By afternoon, I discovered I had made a significant mistake. One that taught me a fundamental truth about trust in the workplace: it's not about what we do right, but about the expectations we don't even know we're failing to meet.
What Trust Really Means
At its simplest, trust is the belief that someone will meet your expectations. But here's what makes it complex: these expectations are often invisible, shaped by our natural drives and motivations that run far deeper than our conscious awareness.
When trust breaks down in professional relationships, it typically stems from misalignment in three key areas: character, competence, and compassion. Each person brings their own set of expectations to these components, often without realizing it.

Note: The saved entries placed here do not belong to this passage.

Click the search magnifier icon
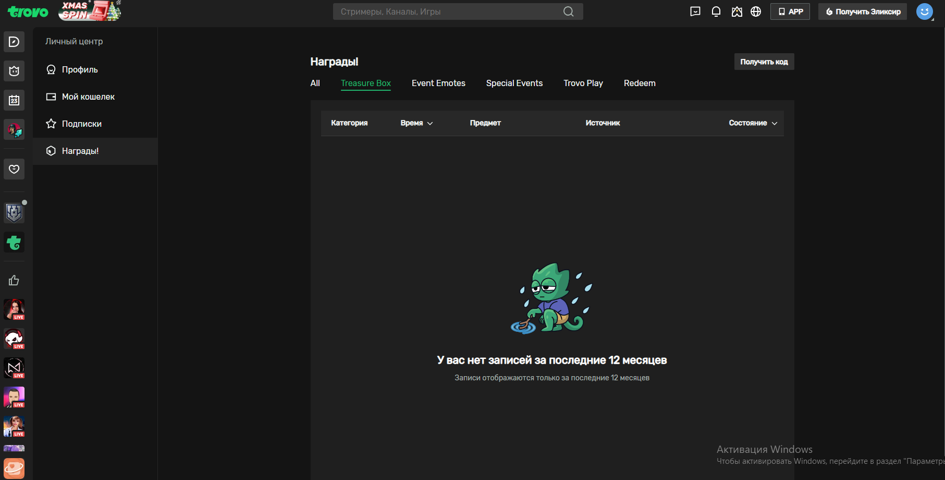 [568, 11]
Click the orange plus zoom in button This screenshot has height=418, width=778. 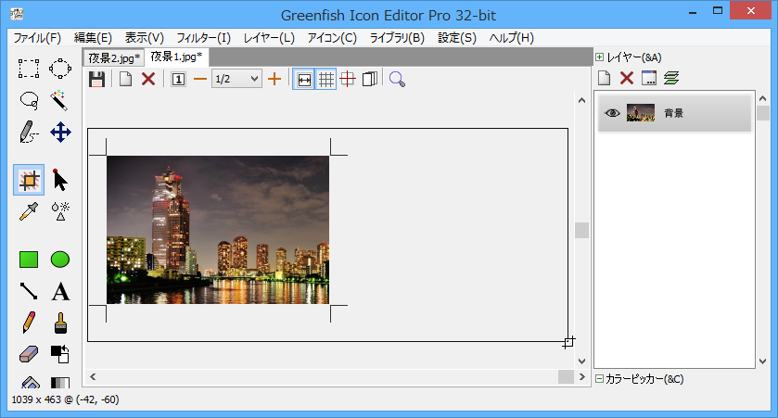pyautogui.click(x=274, y=80)
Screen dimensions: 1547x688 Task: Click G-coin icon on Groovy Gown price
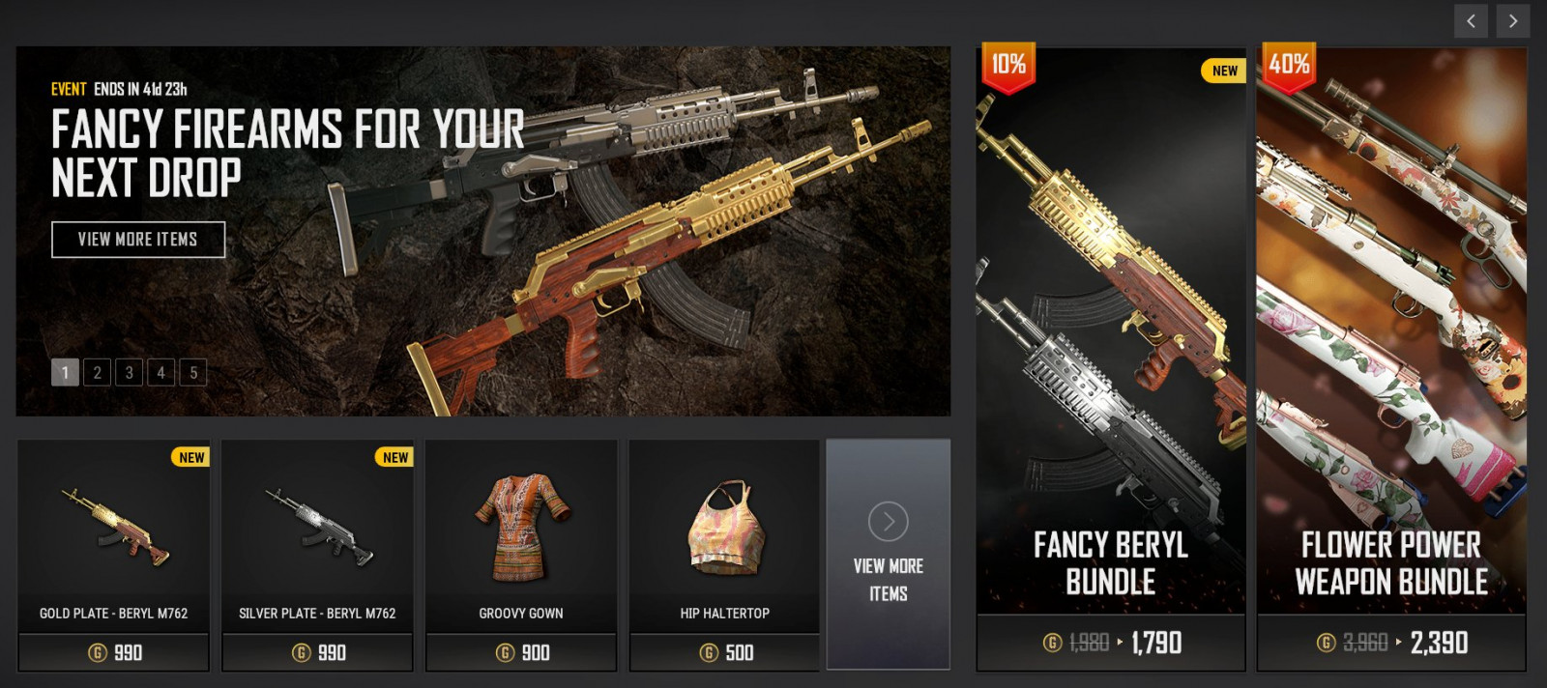tap(505, 653)
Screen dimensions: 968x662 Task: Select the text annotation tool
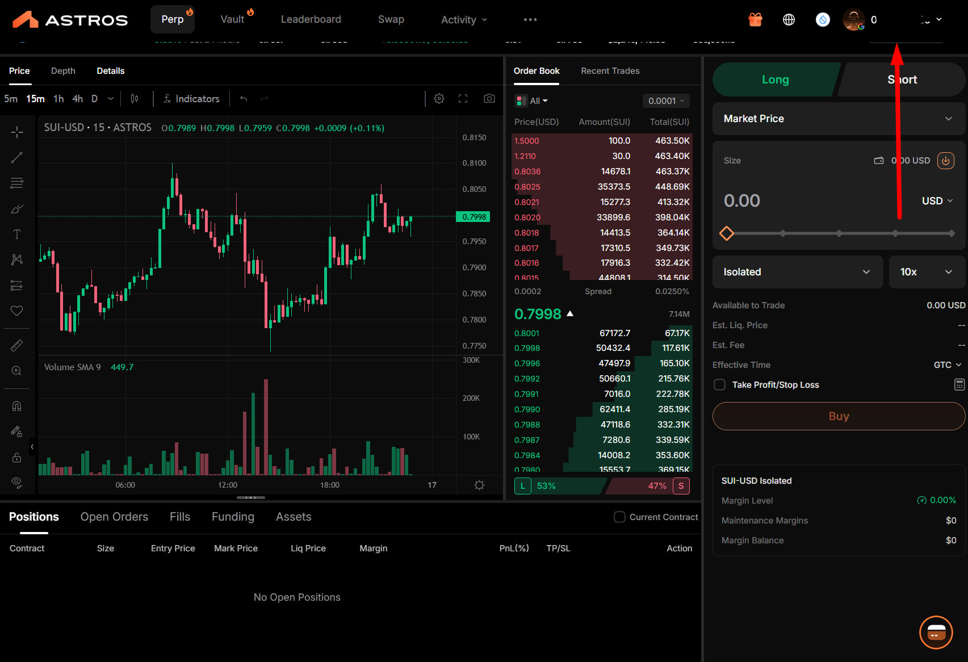(x=17, y=234)
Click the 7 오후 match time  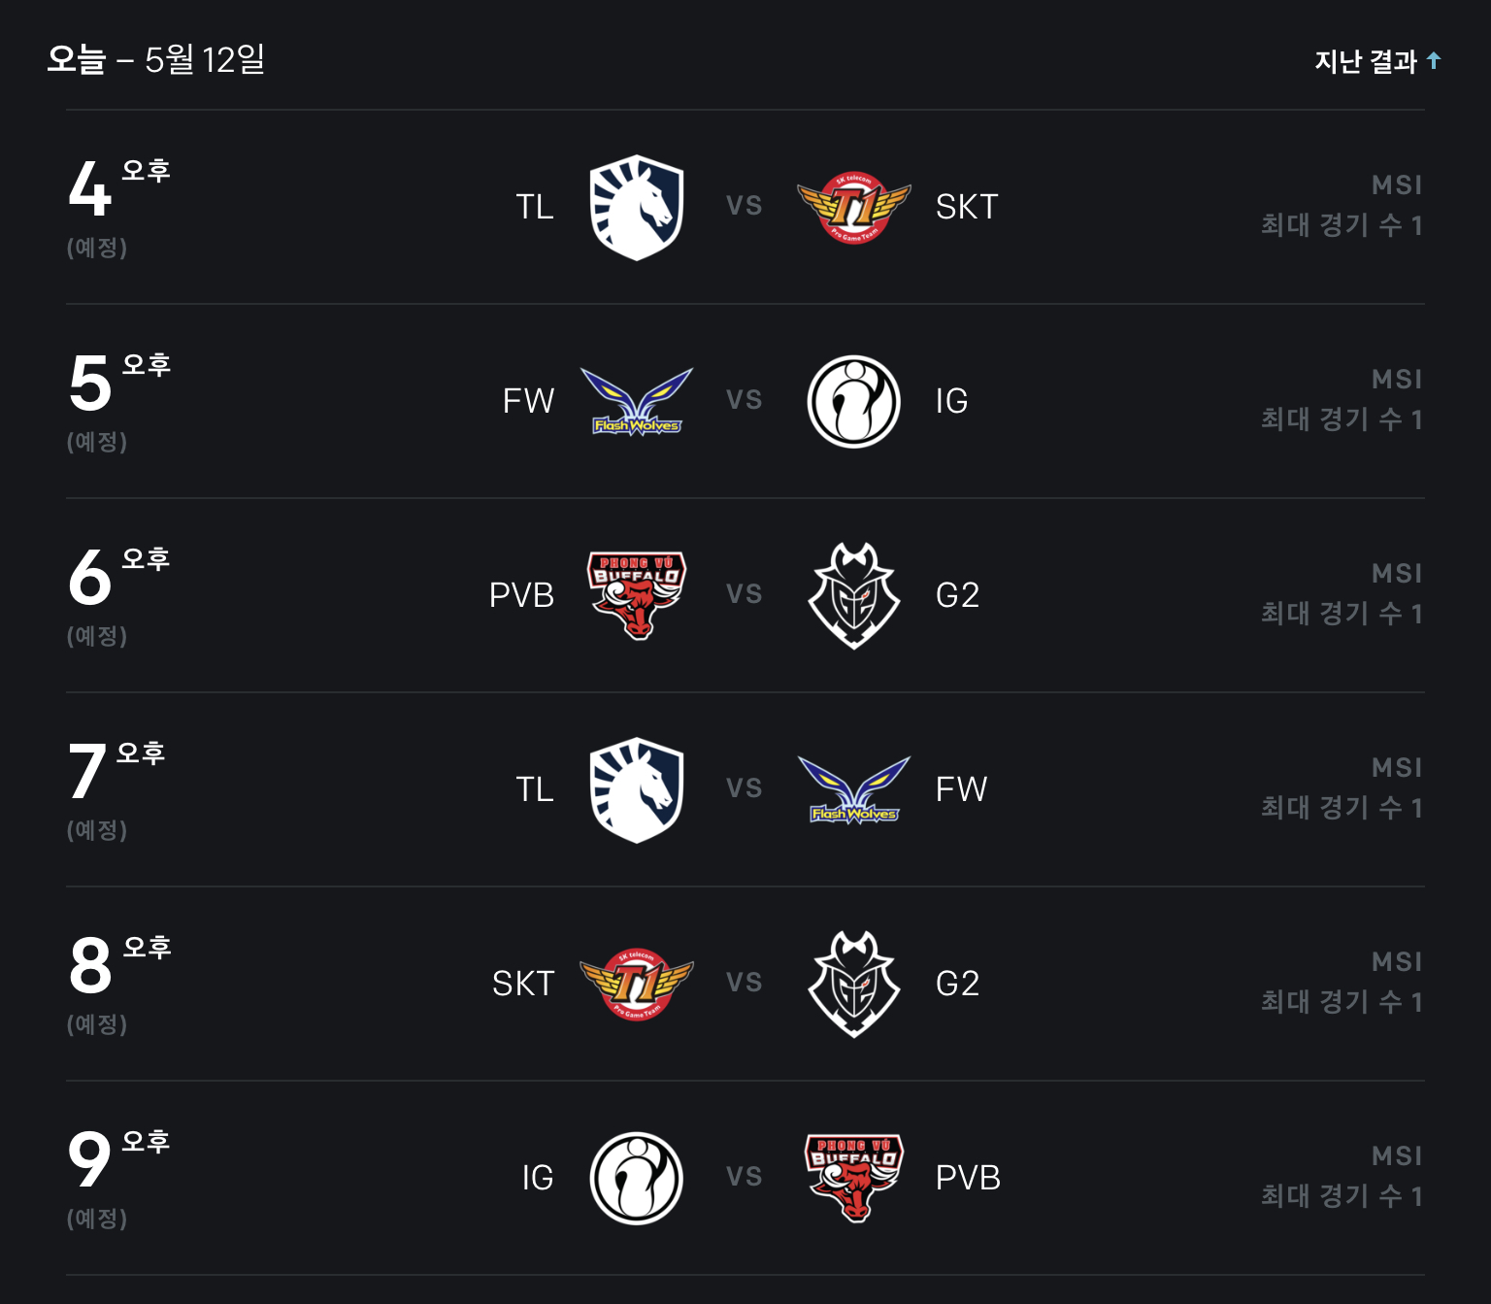[x=116, y=770]
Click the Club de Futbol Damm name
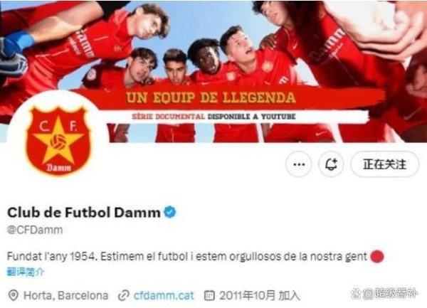The height and width of the screenshot is (308, 427). [83, 213]
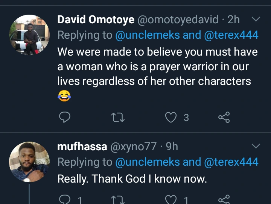This screenshot has width=271, height=204.
Task: Open the options chevron on David Omotoye's tweet
Action: point(256,19)
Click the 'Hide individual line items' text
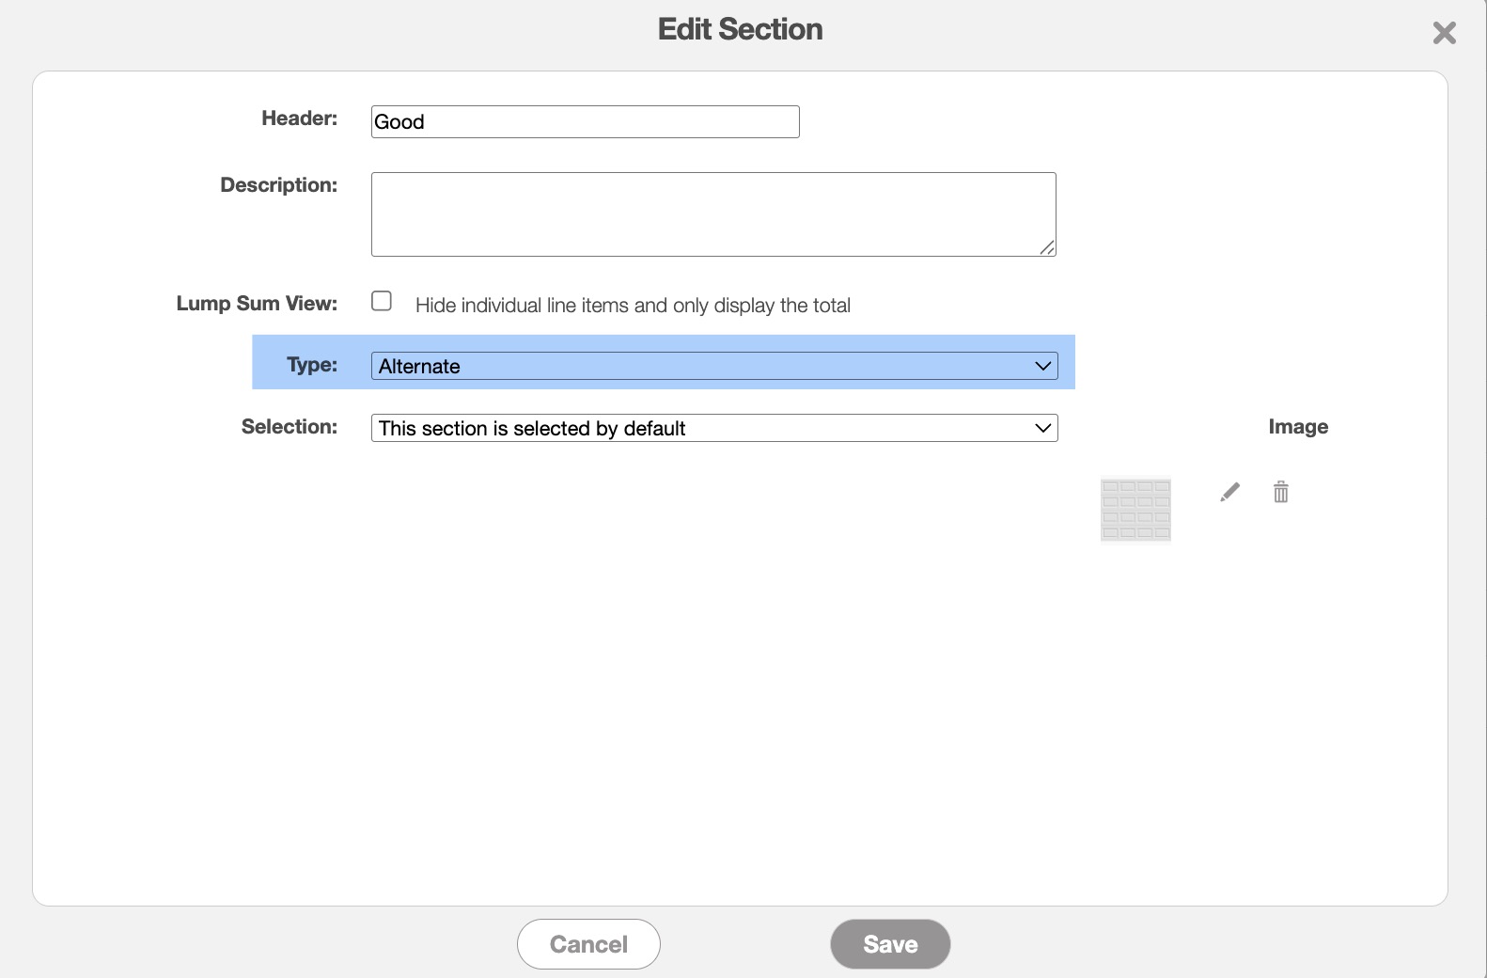The image size is (1487, 978). 633,306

The Three Components of Trust
Character: The Foundation
Character expectations form the bedrock of trust. While we often think of character as a universal standard - either someone has integrity or they don't - the reality is more nuanced. What one person considers a breach of integrity, another might view as practical flexibility. These differences in expectations about character and values can create invisible friction in teams.
Competence: Not Just About Being "Good"
Here's where expectations get particularly interesting. Consider this scenario from my own experience: I once had a team member deliver a project that met all our core requirements. They completed it ahead of schedule, hit all the major objectives, and felt proud of their work. Yet their manager was deeply disappointed. Why?
The manager had a natural drive for precision and detail. To them, competence meant thorough, meticulous work where every detail was perfect. The team member, however, was wired to prioritize speed and big-picture impact. Their definition of competence centered on rapid delivery of functional solutions.
Neither was wrong - they simply had different expectations about what "good work" meant. This misalignment eroded trust on both sides: the manager began to doubt the team member's capabilities, while the team member felt their contributions weren't valued.
Compassion: The Hidden Expectation
Remember Sarah? Her situation revealed something crucial about trust and compassion. By not asking about her weekend - something I wouldn't typically expect or need myself - I had inadvertently violated her expectation of leadership support and connection.
What makes this particularly challenging is that Sarah herself might not have consciously known she had this expectation until it went unmet. Her natural drive for social connection and personal acknowledgment meant that my standard "get down to business" approach felt like a betrayal of the supportive relationship she expected from leadership.
Building Better Trust Through Understanding
These stories highlight a crucial truth: trust isn't something that's simply earned through consistent good behavior. It's actively given when we meet others' expectations - expectations that are deeply rooted in their natural drives and motivations.
So how do we build better trust in our teams? Here are three key steps:
- Recognize That Expectations Vary
- Understand that different team members will have different expectations about what constitutes good character, competence, and compassion
- Accept that these differences stem from natural drives, not personal shortcomings
- Make Expectations Explicit
- Create open dialogue about working preferences and expectations
- Discuss what trust means to different team members
- Define what success looks like from multiple perspectives
- Adapt Your Approach
- Adjust your leadership style based on individual team member needs
- Build systems that accommodate different working styles
- Create flexibility in how goals can be achieved
The Path Forward
Understanding these natural differences in trust expectations can transform how we build and maintain professional relationships. Instead of assuming everyone shares our definition of trustworthy behavior, we can create environments that acknowledge and respect different working styles and expectations.The key isn't to change who we are or force others to change - it's to understand these natural differences and build bridges across them. When we do this, we create stronger, more resilient teams where trust can flourish.